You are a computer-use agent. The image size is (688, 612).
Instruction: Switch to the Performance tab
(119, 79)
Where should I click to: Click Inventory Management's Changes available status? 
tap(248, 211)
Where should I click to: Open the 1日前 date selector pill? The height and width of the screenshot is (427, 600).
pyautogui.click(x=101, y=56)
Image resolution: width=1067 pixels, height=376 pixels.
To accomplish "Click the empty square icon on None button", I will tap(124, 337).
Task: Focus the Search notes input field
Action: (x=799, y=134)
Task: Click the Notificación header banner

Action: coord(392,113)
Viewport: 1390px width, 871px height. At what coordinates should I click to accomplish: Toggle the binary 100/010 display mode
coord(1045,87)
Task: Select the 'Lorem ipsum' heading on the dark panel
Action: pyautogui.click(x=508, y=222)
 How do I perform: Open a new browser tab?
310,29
+-------+
__Exercise prompt__:
Take the data above and reproduce it exactly.

__The completed task__:
You are a computer-use agent. The image size is (688, 612).
Instruction: Switch to the Performance tab
(119, 79)
Where should I click to: Click Inventory Management's Changes available status? 
tap(248, 211)
Where should I click to: Open the 1日前 date selector pill? The height and width of the screenshot is (427, 600).
pyautogui.click(x=101, y=56)
Image resolution: width=1067 pixels, height=376 pixels.
To accomplish "Click the empty square icon on None button", I will tap(124, 337).
Task: Focus the Search notes input field
Action: (x=799, y=134)
Task: Click the Notificación header banner

Action: coord(392,113)
Viewport: 1390px width, 871px height. At what coordinates should I click to accomplish: Toggle the binary 100/010 display mode
coord(1045,87)
Task: Select the 'Lorem ipsum' heading on the dark panel
Action: pyautogui.click(x=508, y=222)
 How do I perform: Open a new browser tab?
310,29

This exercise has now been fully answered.